LCCI blames poor policy for auto industry growth decline

The Lagos Chamber of Commerce and Industry has attributed the decline in the automotive industry’s contribution to the economy in the third quarter of this year to policy inconsistencies.

The National Bureau of Statistics report showed that the real GDP of motor vehicles and assembly in Q3 of 2023 was 2.87 per cent year-on-year lower than the 3.93 per cent growth rate recorded in Q2 023, but was marginally higher than the 2.69 per cent growth rate of Q3 2022.

“The decline recorded in Q3 2023 is a testament to automobile industry reactions to policy inconsistency, that is amplified by frequent reviews of import duties by the Nigeria Customs Services,” the President of LCCI, Michael Olawale-Cole, said in a note to The PUNCH.

According to the LCCI president, the trade policy dynamics have compelled the NCS to change the exchange rate of computing import duties several times and recently increased from N770.88/$ to N783.17/$.

Experts said the rise in the exchange rate would lead to an increase in the cost of importing goods into Nigeria, with the resultant impact of higher prices for consumers and domestic producers.

According to them, the policy has the potential to increase government revenue and reduce importation, but the uncertainty around the business environment needs expedited action.

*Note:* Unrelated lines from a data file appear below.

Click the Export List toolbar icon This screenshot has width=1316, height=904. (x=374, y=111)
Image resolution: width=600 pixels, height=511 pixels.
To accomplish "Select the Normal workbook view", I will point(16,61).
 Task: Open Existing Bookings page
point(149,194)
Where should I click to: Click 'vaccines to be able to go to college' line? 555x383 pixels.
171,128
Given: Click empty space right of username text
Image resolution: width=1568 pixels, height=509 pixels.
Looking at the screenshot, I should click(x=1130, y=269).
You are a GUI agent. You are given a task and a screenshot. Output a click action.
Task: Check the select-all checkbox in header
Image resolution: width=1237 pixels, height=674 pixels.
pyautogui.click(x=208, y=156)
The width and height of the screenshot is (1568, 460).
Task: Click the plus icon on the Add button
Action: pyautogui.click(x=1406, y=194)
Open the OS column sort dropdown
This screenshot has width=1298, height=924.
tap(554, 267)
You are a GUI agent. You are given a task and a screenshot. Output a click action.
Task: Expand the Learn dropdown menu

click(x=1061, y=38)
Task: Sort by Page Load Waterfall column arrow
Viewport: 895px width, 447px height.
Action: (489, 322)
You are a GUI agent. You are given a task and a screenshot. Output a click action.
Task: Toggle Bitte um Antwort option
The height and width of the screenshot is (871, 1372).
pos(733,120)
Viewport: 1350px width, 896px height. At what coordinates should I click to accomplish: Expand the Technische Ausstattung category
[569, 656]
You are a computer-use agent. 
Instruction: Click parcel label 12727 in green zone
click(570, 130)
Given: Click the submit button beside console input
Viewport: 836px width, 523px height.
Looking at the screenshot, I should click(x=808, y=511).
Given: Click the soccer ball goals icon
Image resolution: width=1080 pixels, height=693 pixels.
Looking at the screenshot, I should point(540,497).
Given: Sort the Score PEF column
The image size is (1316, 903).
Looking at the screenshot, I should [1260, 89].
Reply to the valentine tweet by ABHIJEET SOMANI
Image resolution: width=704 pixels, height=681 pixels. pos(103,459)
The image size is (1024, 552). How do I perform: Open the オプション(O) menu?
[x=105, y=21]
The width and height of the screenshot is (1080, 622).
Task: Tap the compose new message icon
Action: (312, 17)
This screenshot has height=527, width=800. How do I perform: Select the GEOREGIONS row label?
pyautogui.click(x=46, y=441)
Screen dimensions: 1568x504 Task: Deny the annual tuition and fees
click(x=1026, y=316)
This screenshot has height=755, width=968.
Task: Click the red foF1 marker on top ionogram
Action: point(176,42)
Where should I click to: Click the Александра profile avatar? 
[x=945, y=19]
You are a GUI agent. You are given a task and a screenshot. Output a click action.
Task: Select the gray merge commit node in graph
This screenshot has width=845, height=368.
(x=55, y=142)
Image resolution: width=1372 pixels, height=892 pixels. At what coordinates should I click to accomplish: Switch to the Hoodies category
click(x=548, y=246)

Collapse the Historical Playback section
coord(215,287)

Olawale-Cole noted, “If the government is not swift in stabilising the exchange rate, investors may be discouraged, and domestic producers will be skeptical about mass production of vehicles that are perceived costly.”

He claimed that the impact of subsidy removal and exchange rate harmonisation on the automotive industry had been mixed.

According to the LCCI president, these measures have led to inconsequential gains and losses for stakeholders in the sector.

Olawale-Cole disagreed with the data presented by the NBS, particularly regarding the substantial year-on-year increase in the imported used automobile sector.

He said, “The NBS reported a remarkable 375 per cent surge, reaching N803.4bn in the first half of 2023 compared to N169.1bn in the same period of 2022.

“However, industry experts dispute this claim, asserting that it contradicts the observed reality of low sales and importation of automobiles.”

According to Olawale-Cole, the production of locally produced vehicles that are expected to be competitive in terms of lower prices remained relatively high, and uncompetitive because over 70 per cent of the inputs to assembly plants are imported.